Dataset items:
-=-=-
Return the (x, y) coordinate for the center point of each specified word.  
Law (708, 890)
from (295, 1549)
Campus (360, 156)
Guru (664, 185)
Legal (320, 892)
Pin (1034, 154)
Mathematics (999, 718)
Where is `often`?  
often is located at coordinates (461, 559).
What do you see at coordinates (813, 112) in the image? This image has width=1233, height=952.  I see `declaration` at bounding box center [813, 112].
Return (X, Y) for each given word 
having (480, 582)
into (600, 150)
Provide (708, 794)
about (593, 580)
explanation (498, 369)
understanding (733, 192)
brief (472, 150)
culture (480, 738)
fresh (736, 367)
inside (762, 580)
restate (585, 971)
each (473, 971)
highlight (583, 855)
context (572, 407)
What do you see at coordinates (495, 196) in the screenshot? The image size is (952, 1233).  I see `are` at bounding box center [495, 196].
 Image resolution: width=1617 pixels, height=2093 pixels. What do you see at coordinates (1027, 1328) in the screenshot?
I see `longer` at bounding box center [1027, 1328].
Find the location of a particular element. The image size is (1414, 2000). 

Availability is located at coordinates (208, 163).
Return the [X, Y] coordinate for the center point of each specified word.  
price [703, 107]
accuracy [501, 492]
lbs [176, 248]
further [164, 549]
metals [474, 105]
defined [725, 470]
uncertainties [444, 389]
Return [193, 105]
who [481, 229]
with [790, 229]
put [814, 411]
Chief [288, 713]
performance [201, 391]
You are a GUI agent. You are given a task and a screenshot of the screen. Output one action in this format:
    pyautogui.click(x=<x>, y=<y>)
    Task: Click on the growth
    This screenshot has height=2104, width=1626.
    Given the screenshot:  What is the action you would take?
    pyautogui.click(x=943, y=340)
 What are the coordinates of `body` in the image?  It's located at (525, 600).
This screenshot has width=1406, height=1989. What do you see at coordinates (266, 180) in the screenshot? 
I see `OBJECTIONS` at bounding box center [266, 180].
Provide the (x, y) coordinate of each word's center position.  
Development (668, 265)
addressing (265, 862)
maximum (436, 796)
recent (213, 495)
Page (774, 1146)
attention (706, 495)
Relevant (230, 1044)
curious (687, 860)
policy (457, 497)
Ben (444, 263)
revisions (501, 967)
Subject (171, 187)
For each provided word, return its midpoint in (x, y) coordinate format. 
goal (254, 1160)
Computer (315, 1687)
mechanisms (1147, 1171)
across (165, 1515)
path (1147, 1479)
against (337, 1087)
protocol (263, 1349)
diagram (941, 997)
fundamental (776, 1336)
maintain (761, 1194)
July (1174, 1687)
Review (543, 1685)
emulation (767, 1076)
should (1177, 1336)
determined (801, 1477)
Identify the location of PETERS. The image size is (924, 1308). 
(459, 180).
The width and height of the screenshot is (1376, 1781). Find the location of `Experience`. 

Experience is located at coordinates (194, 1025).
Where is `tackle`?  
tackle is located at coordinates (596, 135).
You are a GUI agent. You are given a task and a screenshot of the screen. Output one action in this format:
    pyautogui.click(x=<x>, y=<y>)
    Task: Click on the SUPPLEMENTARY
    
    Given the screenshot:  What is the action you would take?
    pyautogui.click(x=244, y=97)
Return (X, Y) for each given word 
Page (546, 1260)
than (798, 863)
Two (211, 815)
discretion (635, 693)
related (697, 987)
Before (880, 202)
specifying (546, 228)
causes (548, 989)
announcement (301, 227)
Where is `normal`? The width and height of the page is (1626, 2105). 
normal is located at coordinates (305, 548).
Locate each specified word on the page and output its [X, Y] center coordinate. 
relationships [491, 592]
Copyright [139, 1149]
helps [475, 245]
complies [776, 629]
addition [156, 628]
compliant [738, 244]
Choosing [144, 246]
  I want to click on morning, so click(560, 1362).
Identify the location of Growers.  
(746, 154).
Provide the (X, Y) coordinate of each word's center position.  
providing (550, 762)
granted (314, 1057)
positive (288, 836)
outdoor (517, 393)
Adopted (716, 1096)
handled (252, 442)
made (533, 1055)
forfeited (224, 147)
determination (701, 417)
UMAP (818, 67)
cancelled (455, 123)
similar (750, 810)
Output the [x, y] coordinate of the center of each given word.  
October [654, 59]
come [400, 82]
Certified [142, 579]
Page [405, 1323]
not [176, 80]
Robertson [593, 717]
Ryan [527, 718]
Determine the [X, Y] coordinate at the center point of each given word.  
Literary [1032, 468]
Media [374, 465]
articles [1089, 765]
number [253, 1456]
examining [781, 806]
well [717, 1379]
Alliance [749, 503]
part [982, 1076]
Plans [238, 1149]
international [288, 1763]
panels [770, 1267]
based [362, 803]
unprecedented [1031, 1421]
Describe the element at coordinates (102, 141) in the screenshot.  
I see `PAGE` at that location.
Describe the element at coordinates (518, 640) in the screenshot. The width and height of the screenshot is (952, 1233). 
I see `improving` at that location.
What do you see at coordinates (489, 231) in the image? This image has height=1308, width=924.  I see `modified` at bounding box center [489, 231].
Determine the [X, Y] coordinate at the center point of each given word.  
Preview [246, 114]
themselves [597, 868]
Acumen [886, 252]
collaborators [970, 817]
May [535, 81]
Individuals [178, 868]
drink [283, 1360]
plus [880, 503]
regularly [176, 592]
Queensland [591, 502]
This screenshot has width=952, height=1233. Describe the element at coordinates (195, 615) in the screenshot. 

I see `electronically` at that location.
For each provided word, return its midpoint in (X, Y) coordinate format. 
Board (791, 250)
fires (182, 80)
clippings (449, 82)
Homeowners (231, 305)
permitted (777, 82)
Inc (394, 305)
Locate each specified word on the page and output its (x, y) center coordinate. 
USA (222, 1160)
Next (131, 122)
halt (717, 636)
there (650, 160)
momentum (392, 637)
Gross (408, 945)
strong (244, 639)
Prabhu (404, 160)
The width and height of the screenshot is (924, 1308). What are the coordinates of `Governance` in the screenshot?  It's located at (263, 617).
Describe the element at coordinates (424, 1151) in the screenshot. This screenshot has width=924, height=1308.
-=-=-
- [Direction] Copy all of the data above verbatim, line for line, without changing anything.

- [Output for this exercise]
Return the (x, y) coordinate for the center point of each specified word.  
Law (708, 890)
from (295, 1549)
Campus (360, 156)
Guru (664, 185)
Legal (320, 892)
Pin (1034, 154)
Mathematics (999, 718)
Where is `often`?  
often is located at coordinates (461, 559).
What do you see at coordinates (813, 112) in the image? This image has width=1233, height=952.  I see `declaration` at bounding box center [813, 112].
Return (X, Y) for each given word 
having (480, 582)
into (600, 150)
Provide (708, 794)
about (593, 580)
explanation (498, 369)
understanding (733, 192)
brief (472, 150)
culture (480, 738)
fresh (736, 367)
inside (762, 580)
restate (585, 971)
each (473, 971)
highlight (583, 855)
context (572, 407)
What do you see at coordinates (495, 196) in the screenshot? The image size is (952, 1233).  I see `are` at bounding box center [495, 196].
 Image resolution: width=1617 pixels, height=2093 pixels. What do you see at coordinates (1027, 1328) in the screenshot?
I see `longer` at bounding box center [1027, 1328].
Find the location of a particular element. The image size is (1414, 2000). 

Availability is located at coordinates (208, 163).
Return the [X, Y] coordinate for the center point of each specified word.  
price [703, 107]
accuracy [501, 492]
lbs [176, 248]
further [164, 549]
metals [474, 105]
defined [725, 470]
uncertainties [444, 389]
Return [193, 105]
who [481, 229]
with [790, 229]
put [814, 411]
Chief [288, 713]
performance [201, 391]
You are a GUI agent. You are given a task and a screenshot of the screen. Output one action in this format:
    pyautogui.click(x=<x>, y=<y>)
    Task: Click on the growth
    This screenshot has height=2104, width=1626.
    Given the screenshot:  What is the action you would take?
    pyautogui.click(x=943, y=340)
 What are the coordinates of `body` in the image?  It's located at (525, 600).
This screenshot has width=1406, height=1989. What do you see at coordinates (266, 180) in the screenshot? 
I see `OBJECTIONS` at bounding box center [266, 180].
Provide the (x, y) coordinate of each word's center position.  
Development (668, 265)
addressing (265, 862)
maximum (436, 796)
recent (213, 495)
Page (774, 1146)
attention (706, 495)
Relevant (230, 1044)
curious (687, 860)
policy (457, 497)
Ben (444, 263)
revisions (501, 967)
Subject (171, 187)
For each provided word, return its midpoint in (x, y) coordinate format. 
goal (254, 1160)
Computer (315, 1687)
mechanisms (1147, 1171)
across (165, 1515)
path (1147, 1479)
against (337, 1087)
protocol (263, 1349)
diagram (941, 997)
fundamental (776, 1336)
maintain (761, 1194)
July (1174, 1687)
Review (543, 1685)
emulation (767, 1076)
should (1177, 1336)
determined (801, 1477)
Identify the location of PETERS. The image size is (924, 1308). 
(459, 180).
The width and height of the screenshot is (1376, 1781). Find the location of `Experience`. 

Experience is located at coordinates (194, 1025).
Where is `tackle`?  
tackle is located at coordinates (596, 135).
You are a GUI agent. You are given a task and a screenshot of the screen. Output one action in this format:
    pyautogui.click(x=<x>, y=<y>)
    Task: Click on the SUPPLEMENTARY
    
    Given the screenshot:  What is the action you would take?
    pyautogui.click(x=244, y=97)
Return (X, Y) for each given word 
Page (546, 1260)
than (798, 863)
Two (211, 815)
discretion (635, 693)
related (697, 987)
Before (880, 202)
specifying (546, 228)
causes (548, 989)
announcement (301, 227)
Where is `normal`? The width and height of the page is (1626, 2105). 
normal is located at coordinates (305, 548).
Locate each specified word on the page and output its [X, Y] center coordinate. 
relationships [491, 592]
Copyright [139, 1149]
helps [475, 245]
complies [776, 629]
addition [156, 628]
compliant [738, 244]
Choosing [144, 246]
  I want to click on morning, so click(560, 1362).
Identify the location of Growers.  
(746, 154).
Provide the (X, Y) coordinate of each word's center position.  
providing (550, 762)
granted (314, 1057)
positive (288, 836)
outdoor (517, 393)
Adopted (716, 1096)
handled (252, 442)
made (533, 1055)
forfeited (224, 147)
determination (701, 417)
UMAP (818, 67)
cancelled (455, 123)
similar (750, 810)
Output the [x, y] coordinate of the center of each given word.  
October [654, 59]
come [400, 82]
Certified [142, 579]
Page [405, 1323]
not [176, 80]
Robertson [593, 717]
Ryan [527, 718]
Determine the [X, Y] coordinate at the center point of each given word.  
Literary [1032, 468]
Media [374, 465]
articles [1089, 765]
number [253, 1456]
examining [781, 806]
well [717, 1379]
Alliance [749, 503]
part [982, 1076]
Plans [238, 1149]
international [288, 1763]
panels [770, 1267]
based [362, 803]
unprecedented [1031, 1421]
Describe the element at coordinates (102, 141) in the screenshot.  
I see `PAGE` at that location.
Describe the element at coordinates (518, 640) in the screenshot. The width and height of the screenshot is (952, 1233). 
I see `improving` at that location.
What do you see at coordinates (489, 231) in the image? This image has height=1308, width=924.  I see `modified` at bounding box center [489, 231].
Determine the [X, Y] coordinate at the center point of each given word.  
Preview [246, 114]
themselves [597, 868]
Acumen [886, 252]
collaborators [970, 817]
May [535, 81]
Individuals [178, 868]
drink [283, 1360]
plus [880, 503]
regularly [176, 592]
Queensland [591, 502]
This screenshot has width=952, height=1233. Describe the element at coordinates (195, 615) in the screenshot. 

I see `electronically` at that location.
For each provided word, return its midpoint in (X, Y) coordinate format. 
Board (791, 250)
fires (182, 80)
clippings (449, 82)
Homeowners (231, 305)
permitted (777, 82)
Inc (394, 305)
Locate each specified word on the page and output its (x, y) center coordinate. 
USA (222, 1160)
Next (131, 122)
halt (717, 636)
there (650, 160)
momentum (392, 637)
Gross (408, 945)
strong (244, 639)
Prabhu (404, 160)
The width and height of the screenshot is (924, 1308). What are the coordinates of `Governance` in the screenshot?  It's located at (263, 617).
Describe the element at coordinates (424, 1151) in the screenshot. This screenshot has width=924, height=1308.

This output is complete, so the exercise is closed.